I'd like the data below restated word for word, with the pictures left out.

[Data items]
+++

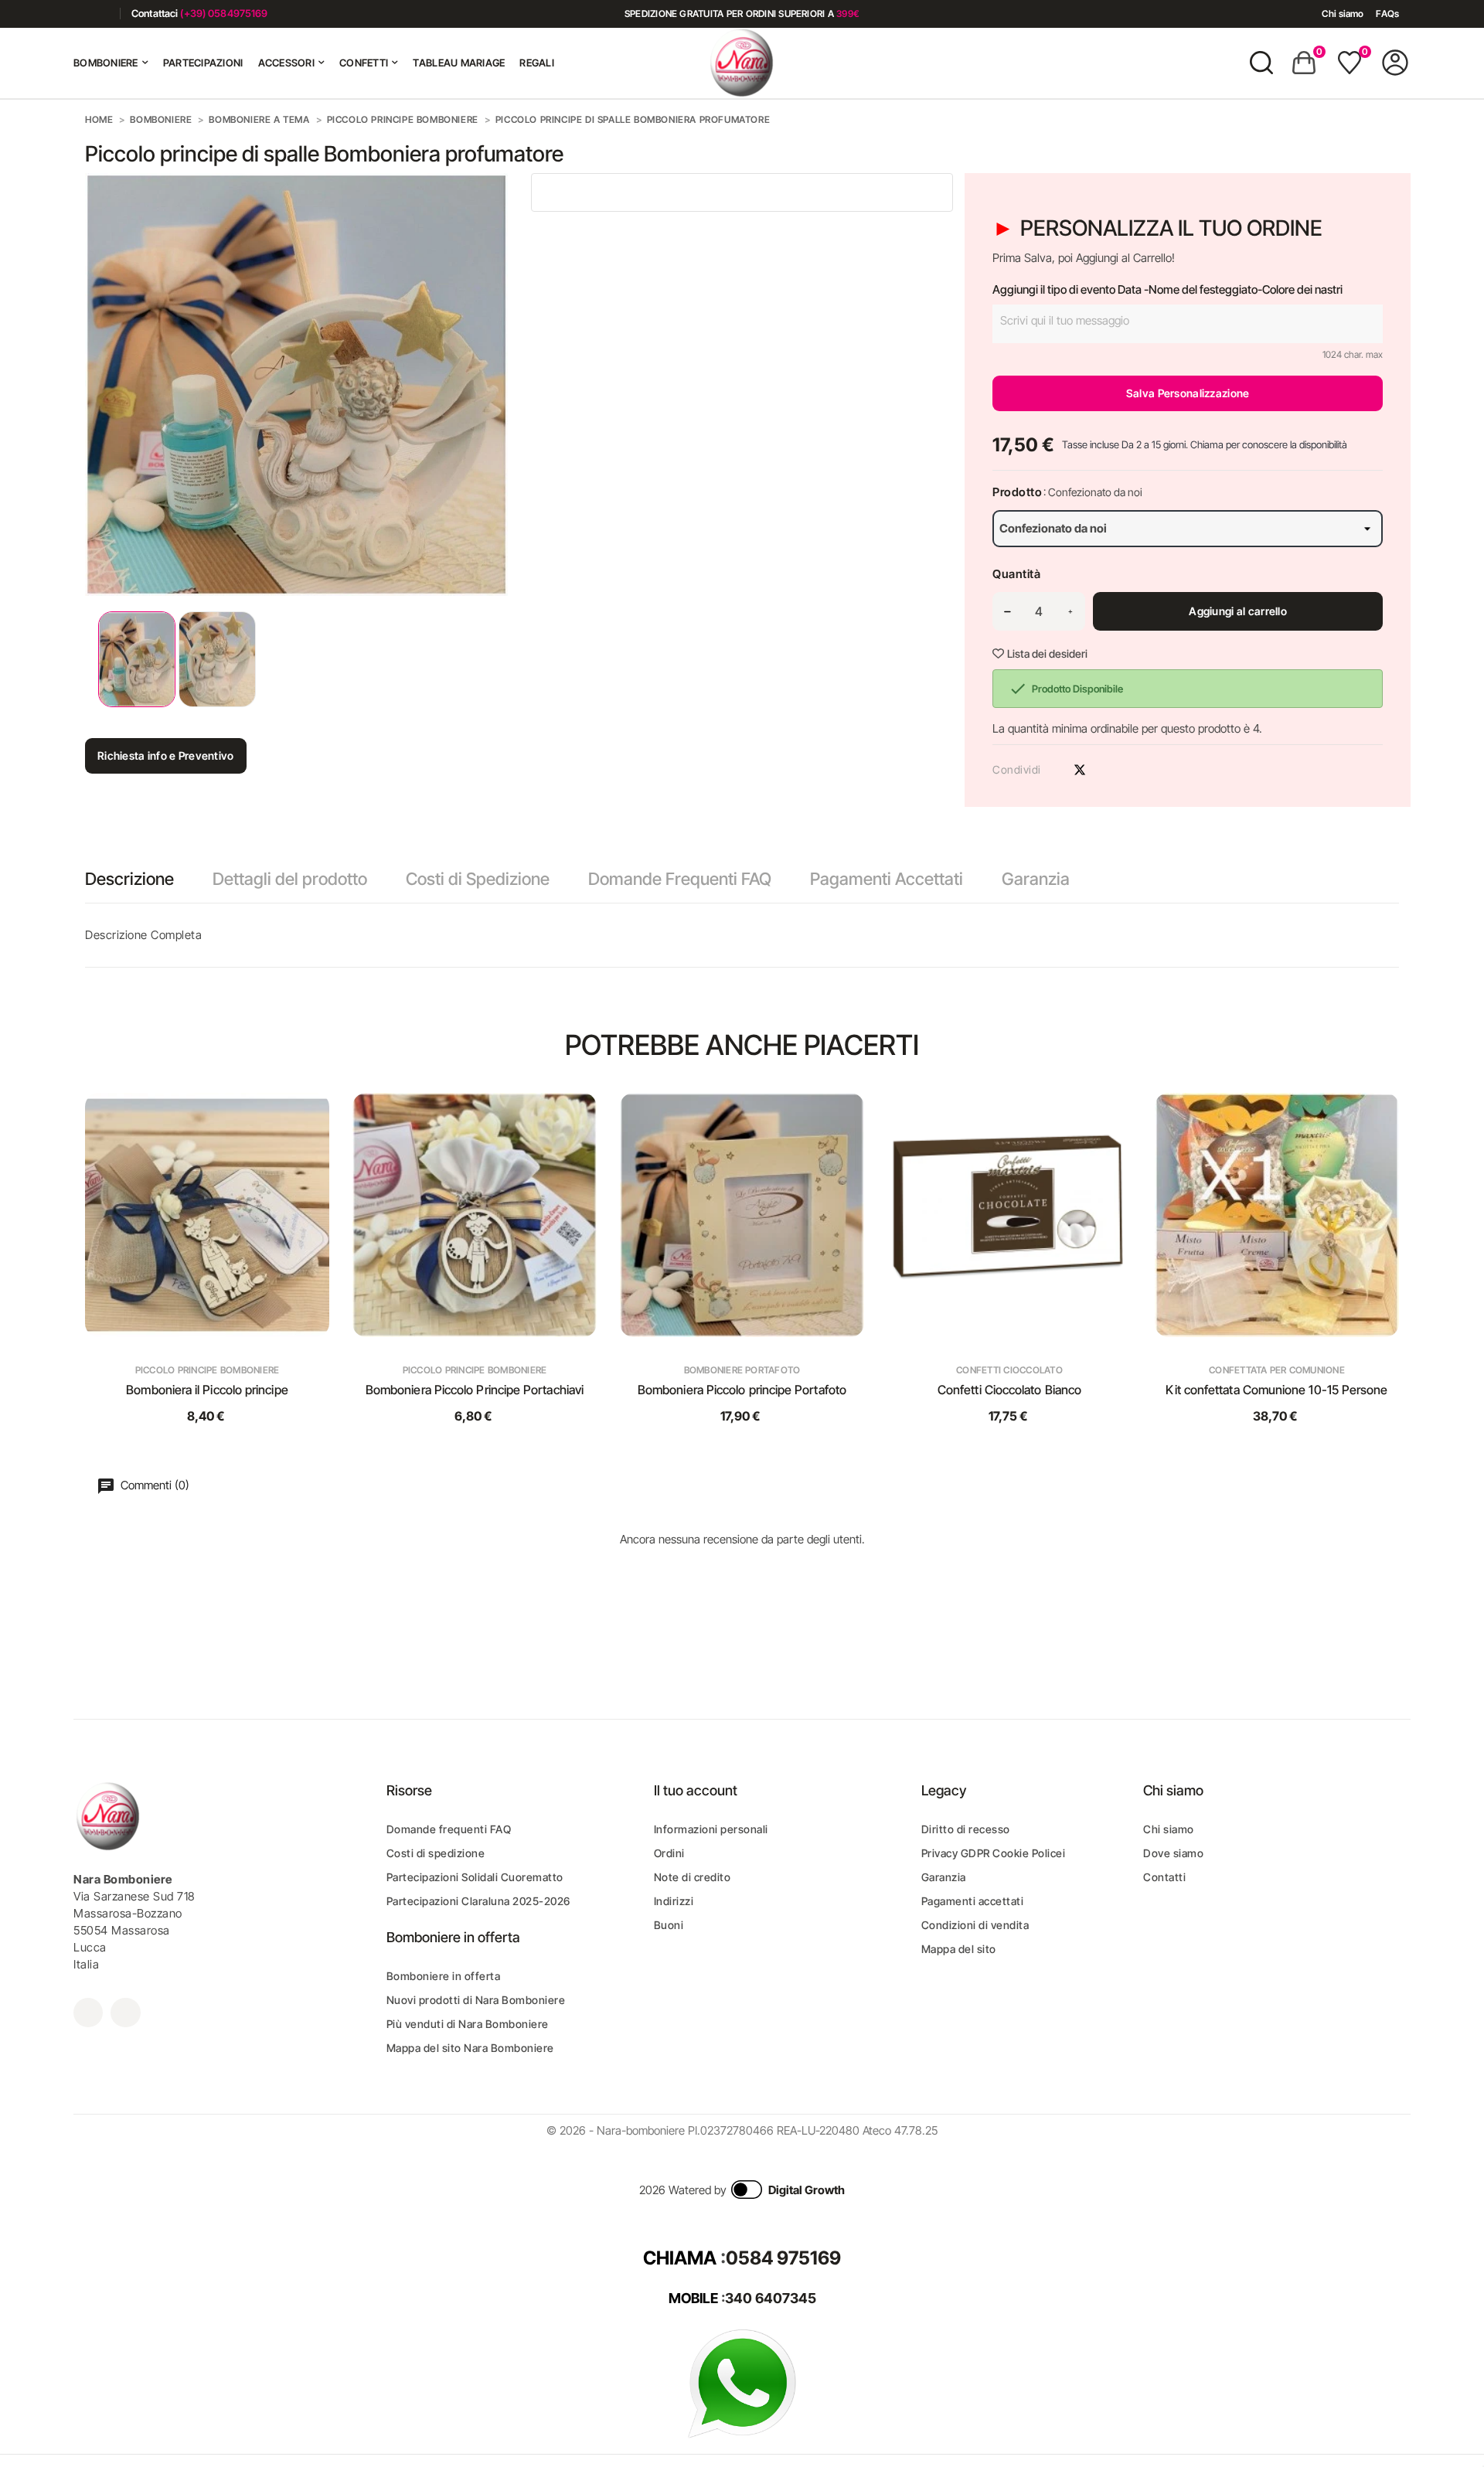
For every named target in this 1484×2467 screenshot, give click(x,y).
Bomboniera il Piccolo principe (207, 1389)
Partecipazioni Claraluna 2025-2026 (478, 1900)
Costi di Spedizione (478, 879)
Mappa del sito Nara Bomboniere (470, 2047)
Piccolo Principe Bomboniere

+++

▶ Answer to this exercise:
For every named target in this 1484×2467 screenshot, give click(x,y).
Bomboniera il Piccolo principe (207, 1389)
Partecipazioni Claraluna 2025-2026 (478, 1900)
Costi di Spedizione (478, 879)
Mappa del sito Nara Bomboniere (470, 2047)
Piccolo Principe Bomboniere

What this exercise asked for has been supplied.